В ходе импровизированного суда Милон говорит Правдину и Стародуму, что «и преступление и раскаяние в ней [в Простаковой] презрения достойны». Это утверждение, безусловно, верно, но Стародум тем не менее советует Правдину не выдвигать против нее официального обвинения в подстрекательстве: «Не хочу ничьей погибели. Я ее прощаю». Поэтому Правдин не преследует Простакову за правонарушение. Тем не менее он отстраняет ее от управления поместьем и крепостными «за бесчеловечие», а ее мужа – за «крайнее слабомыслие» [Фонвизин 1959, 1: 171–172]. Согласно мировоззрению Правдина, государство не должно терпеть ни жестокости, ни слепоты к несправедливости. Приговор Правдина Простаковой – это обращение ко всем помещикам, «…чтоб они людей… Побольше любили или б по крайней мере… Хоть не трогали» [Фонвизин 1959, 1: 176–177]. После суда Митрофан бросает свою наказанную мать. Она падает в обморок от его неблагодарности, а затем в отчаянии произносит: «Погибла я совсем! Отнята у меня власть! От стыда никуды глаз показать нельзя! Нет у меня сына!» Завершает пьесу реплика Стародума о Простаковой: «Вот злонравия достойные плоды!» [Фонвизин 1959, 1: 177].
Из сцены импровизированного суда и отчаяния Простаковой ясно, что Фонвизин был заинтересован не столько в соблюдении законности, сколько в укреплении нравственного порядка. Самыми серьезными преступлениями Простаковой были «злонравие» и «бесчеловечие», то есть нравственные пороки.
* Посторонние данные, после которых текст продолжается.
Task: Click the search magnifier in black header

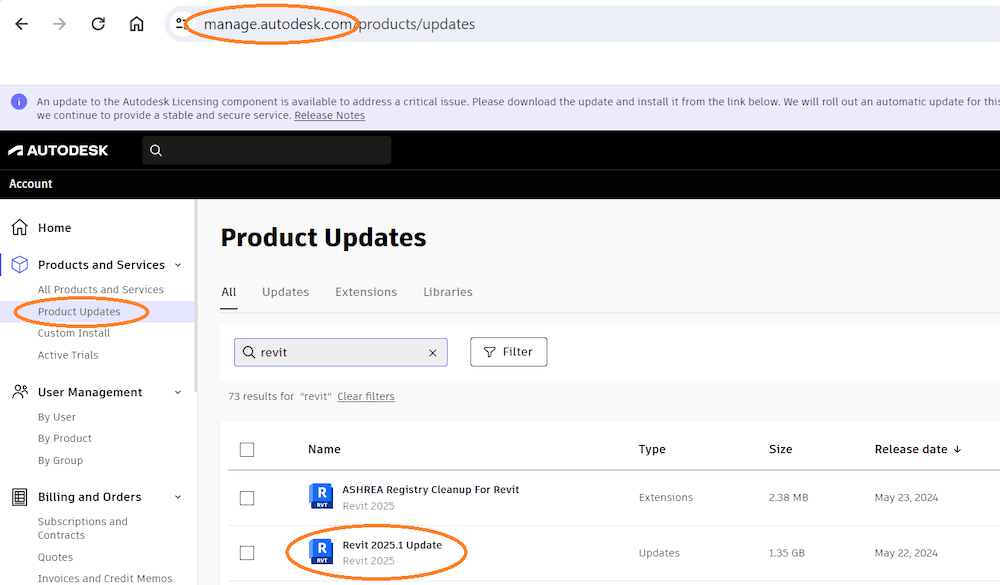Action: click(156, 151)
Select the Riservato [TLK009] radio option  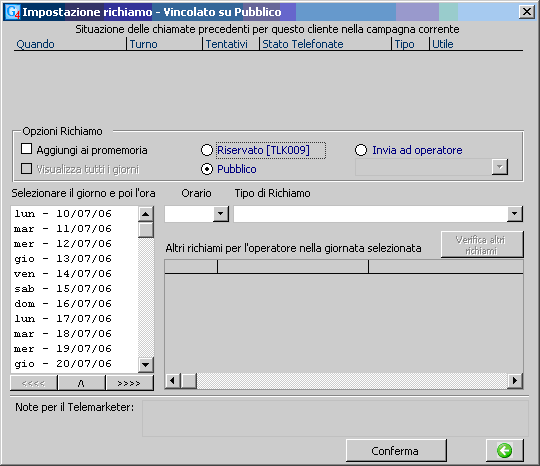pos(207,150)
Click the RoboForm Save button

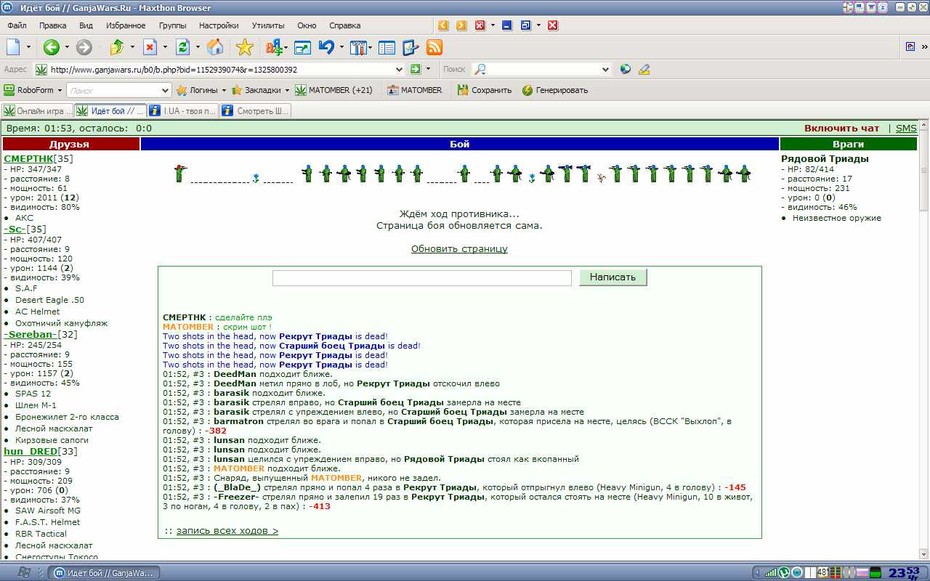484,90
В первых трех явлениях третьего действия Правдин и Стародум объясняют зрителям, почему к добродетели нужно относиться серьезно. Стародум усвоил от отца изречение: «…имей сердце, имей душу, и будешь человек во всякое время. На все прочее мода: на умы мода, на знании мода, как на пряжки, на пуговицы… Без нее [души] просвещеннейшая умница – жалкая тварь» [Фонвизин 1959, 1: 130]. Для представителей дворянства большим соблазном является стремление к высоким чинам, к продвижению за счет других. Стародум считает такое самовозвеличивание порочным и опасным, называя его «себялюбием», в отличие от «самолюбия» [Фонвизин 1959, 1: 132]. На военной службе честолюбие отвлекает офицеров от служения отечеству, при царском дворе оно порождает безудержную коррупцию. Стародум говорит, что придворной службы следует избегать любой ценой: «Тщетно звать врача к больным неисцельно. Тут врач не пособит, разве сам заразится». Также не следует дворянам связывать богатство с добродетелью: «Наличные деньги – не наличные достоинства. Золотой болван – все болван» [Фонвизин 1959, 1: 133]. Стародум отвергает богатство, основанное на владении крепостными, поскольку считает крепостное право аморальным. На жизнь он зарабатывает в Сибири, где нет крепостного права. «Последуй природе, никогда не будешь беден» – считает он [Фонвизин 1959, 1: 134].